His attorney argued the crime was manslaughter, but Joran ultimately pleaded guilty to murder, claiming he was suffering from "extreme psychological trauma" from the Natalee investigation, and was sentenced in 2012 to 28 1/2 years in prison. He's also facing extradition to the United States, and could face 40 more years in prison if convicted of extortion and fraud.
Beth Holloway went to Peru to visit Joran in prison in September 2010 with a Dutch documentary crew in tow, five years after seeing him the first night after Natalee had gone missing. "Leading up to May of 2010, that's when all the extortion was going on with Joran," she recalled to B-Metro magazine in 2015. "So at that point, I was not in a good place, so to speak."
She recalled, "I think once I visited Castro Castro, Joran in prison, and was able to walk away from there, it was almost a freeing experience for me to know that it was time now. Joran was in prison, and this is what I had worked so hard for, for five years. This was what I had wanted in '05."
He didn't provide answers, but Beth considered that moment a turning point all the same.
"It allowed me then to move onward...." she said. "I hadn't found peace and joy and happiness yet--but I began to recognize it and learned how to embrace it, and then I think it just led to place where I am now, which is a good place."
Further looking back on the prison visit, Beth said on Dr. Oz in 2017 that she didn't expect "the empowerment that I would feel when I stood up from him and left him in prison... I almost saw him as this pathetic person, so I didn't feel any hate. I saw him as so pathetic."
Dave Holloway told AL.com in 2015 that he might go to Peru one day to talk to Joran. "I still hold out hope that with hard prison life, maybe he'll change,'' he said. "I don't think at this point and time he's ready to do anything, but we'll probably one day make a trip to Peru."
Before agreeing to plead guilty, Joran said he was intimidated into confessing to killing Stephany, and that Peruvian authorities promised him he'd be extradited to the Netherlands if he cooperated.
In September 2010, Dutch newspaper De Telegraaf quoted Joran saying (per CBS News) about the extortion allegations, "I wanted to get back at Natalee's family--her parents have been making my life tough for five years. When they offered to pay for the girl's location, I thought: 'Why not?'"
In July 2014, Joran was set to marry his pregnant Peruvian girlfriend, Leidy Figueroa, who told CBS News' Crimesider that she met him in 2010 when she went with her cousin to visit another inmate.
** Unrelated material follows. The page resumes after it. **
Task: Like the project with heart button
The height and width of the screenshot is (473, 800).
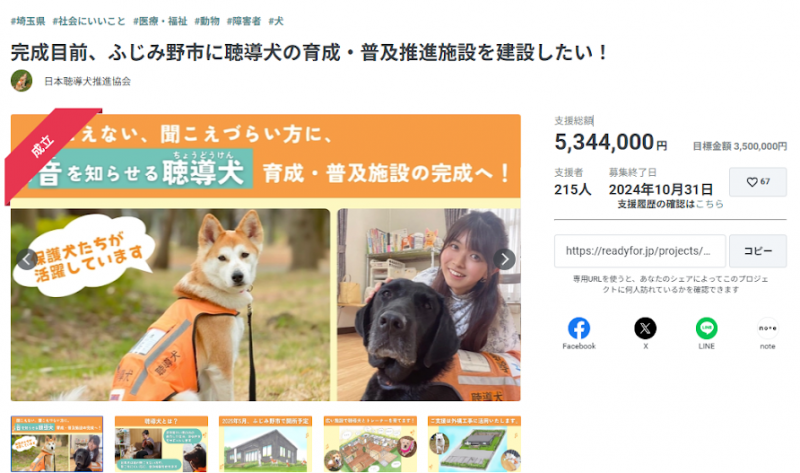Action: [x=758, y=182]
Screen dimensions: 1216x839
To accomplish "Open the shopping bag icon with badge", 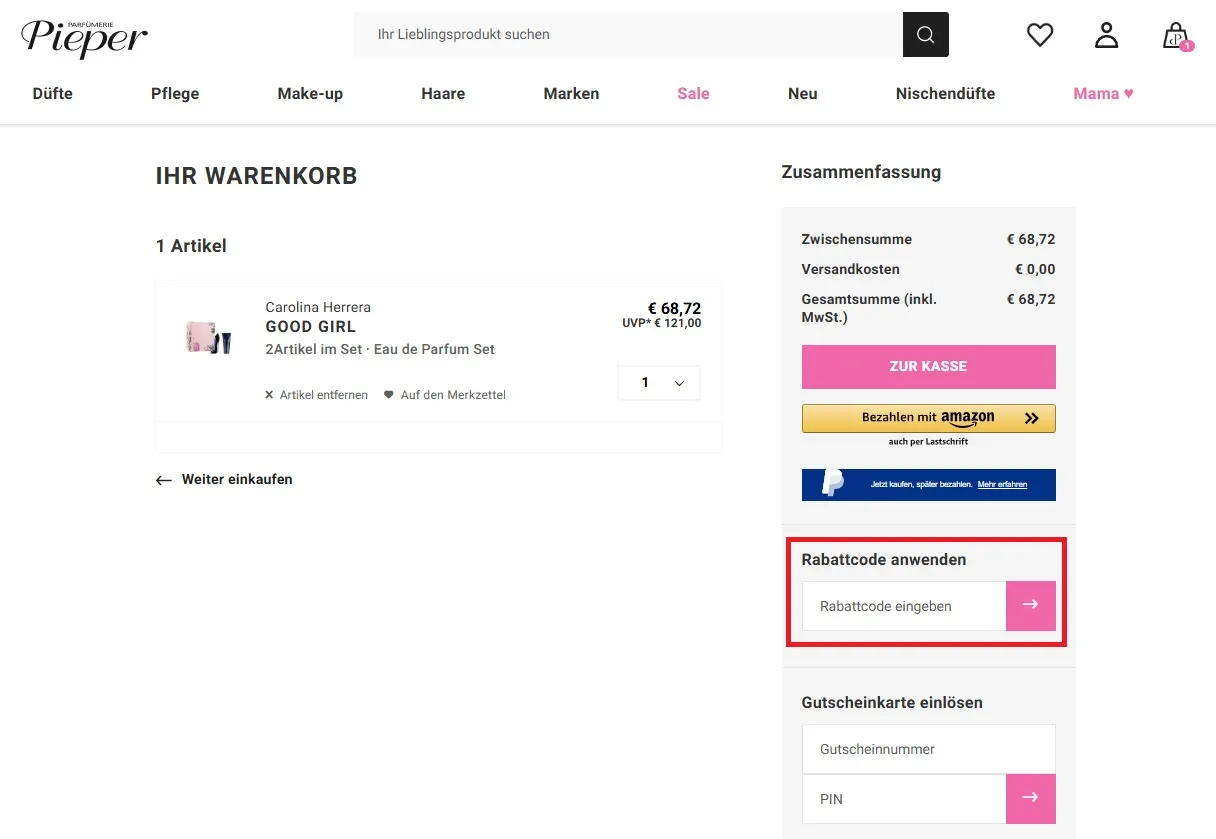I will point(1177,36).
Conjugal visits were allowed at Piedras Gordas, the maximum-security prison north of Lima where he spent the first few years of his sentence after being transferred from Miguel Castro Castro.
According to Leidy, her future husband had transformed "into a new person."
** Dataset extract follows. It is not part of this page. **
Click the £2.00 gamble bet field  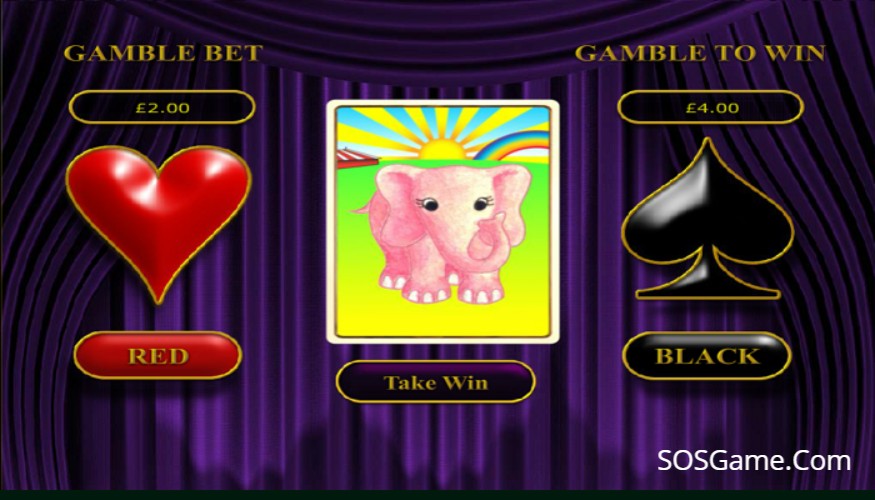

That August, however, Joran was transferred to the more remote Challapalca in the Andes mountains, where conditions are reputedly rougher, after allegedly threatening to kill the warden at Piedras Gordas. Leidy, who gave birth to a daughter in September, told Dutch newsgroup RTL that November that Joran had been stabbed by a fellow inmate at Challapalca--but the director of Peru's National Penitentiary Institute denied it, calling her a compulsive liar in an interview with Peru news network Channel N.
In 2015, Leidy gave Fox News Latino a letter Joran wrote her from prison, in which he alleged that Stephany's father had put a $10,000 bounty on his head. "I don't want to die," he wrote, entreating authorities to take action to secure his safety behind bars.
"Joran is a pathological liar who will say anything to better his condition and get what he wants," Ricardo Flores said in a statement to Fox News Latino, per People. "Now that he can't get his way, he will say or do anything to get attention and get transferred to an easier location."